What is being asked:
From first line to last, write out the data precisely as shown.

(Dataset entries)

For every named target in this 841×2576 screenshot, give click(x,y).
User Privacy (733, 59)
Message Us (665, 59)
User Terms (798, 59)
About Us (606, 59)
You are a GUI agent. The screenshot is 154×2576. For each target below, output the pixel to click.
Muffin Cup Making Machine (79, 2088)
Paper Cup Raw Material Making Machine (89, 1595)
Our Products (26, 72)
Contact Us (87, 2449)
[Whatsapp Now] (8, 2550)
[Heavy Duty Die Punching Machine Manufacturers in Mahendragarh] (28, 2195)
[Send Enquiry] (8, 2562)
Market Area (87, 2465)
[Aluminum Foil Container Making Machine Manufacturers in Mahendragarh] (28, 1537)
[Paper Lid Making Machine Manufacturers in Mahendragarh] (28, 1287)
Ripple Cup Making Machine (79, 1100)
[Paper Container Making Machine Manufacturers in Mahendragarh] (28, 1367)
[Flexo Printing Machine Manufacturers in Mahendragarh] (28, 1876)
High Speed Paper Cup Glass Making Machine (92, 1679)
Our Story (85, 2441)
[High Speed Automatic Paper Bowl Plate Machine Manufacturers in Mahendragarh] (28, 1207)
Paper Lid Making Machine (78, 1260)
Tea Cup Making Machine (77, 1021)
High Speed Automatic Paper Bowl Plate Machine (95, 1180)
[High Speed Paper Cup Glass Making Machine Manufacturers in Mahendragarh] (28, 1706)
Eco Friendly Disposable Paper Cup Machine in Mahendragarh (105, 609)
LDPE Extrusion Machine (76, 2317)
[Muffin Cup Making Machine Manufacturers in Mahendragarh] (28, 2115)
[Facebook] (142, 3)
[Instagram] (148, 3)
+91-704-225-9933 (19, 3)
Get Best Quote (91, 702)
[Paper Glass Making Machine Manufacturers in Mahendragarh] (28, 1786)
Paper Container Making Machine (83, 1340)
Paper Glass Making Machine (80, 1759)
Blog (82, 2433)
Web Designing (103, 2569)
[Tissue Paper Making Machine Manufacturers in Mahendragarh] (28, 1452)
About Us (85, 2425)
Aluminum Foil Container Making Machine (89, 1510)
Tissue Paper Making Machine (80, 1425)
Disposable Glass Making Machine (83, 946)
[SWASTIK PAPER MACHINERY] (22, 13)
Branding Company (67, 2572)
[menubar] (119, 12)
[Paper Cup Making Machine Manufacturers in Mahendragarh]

Response box:
For every named target in this 841×2576 screenshot, give click(x,y).
User Privacy (733, 59)
Message Us (665, 59)
User Terms (798, 59)
About Us (606, 59)
You are a GUI agent. The screenshot is 154×2576. For each target below, output the pixel to click.
Muffin Cup Making Machine (79, 2088)
Paper Cup Raw Material Making Machine (89, 1595)
Our Products (26, 72)
Contact Us (87, 2449)
[Whatsapp Now] (8, 2550)
[Heavy Duty Die Punching Machine Manufacturers in Mahendragarh] (28, 2195)
[Send Enquiry] (8, 2562)
Market Area (87, 2465)
[Aluminum Foil Container Making Machine Manufacturers in Mahendragarh] (28, 1537)
[Paper Lid Making Machine Manufacturers in Mahendragarh] (28, 1287)
Ripple Cup Making Machine (79, 1100)
[Paper Container Making Machine Manufacturers in Mahendragarh] (28, 1367)
[Flexo Printing Machine Manufacturers in Mahendragarh] (28, 1876)
High Speed Paper Cup Glass Making Machine (92, 1679)
Our Story (85, 2441)
[High Speed Automatic Paper Bowl Plate Machine Manufacturers in Mahendragarh] (28, 1207)
Paper Lid Making Machine (78, 1260)
Tea Cup Making Machine (77, 1021)
High Speed Automatic Paper Bowl Plate Machine (95, 1180)
[High Speed Paper Cup Glass Making Machine Manufacturers in Mahendragarh] (28, 1706)
Eco Friendly Disposable Paper Cup Machine in Mahendragarh (105, 609)
LDPE Extrusion Machine (76, 2317)
[Muffin Cup Making Machine Manufacturers in Mahendragarh] (28, 2115)
[Facebook] (142, 3)
[Instagram] (148, 3)
+91-704-225-9933 (19, 3)
Get Best Quote (91, 702)
[Paper Glass Making Machine Manufacturers in Mahendragarh] (28, 1786)
Paper Container Making Machine (83, 1340)
Paper Glass Making Machine (80, 1759)
Blog (82, 2433)
Web Designing (103, 2569)
[Tissue Paper Making Machine Manufacturers in Mahendragarh] (28, 1452)
About Us (85, 2425)
Aluminum Foil Container Making Machine (89, 1510)
Tissue Paper Making Machine (80, 1425)
Disposable Glass Making Machine (83, 946)
[SWASTIK PAPER MACHINERY] (22, 13)
Branding Company (67, 2572)
[menubar] (119, 12)
[Paper Cup Making Machine Manufacturers in Mahendragarh]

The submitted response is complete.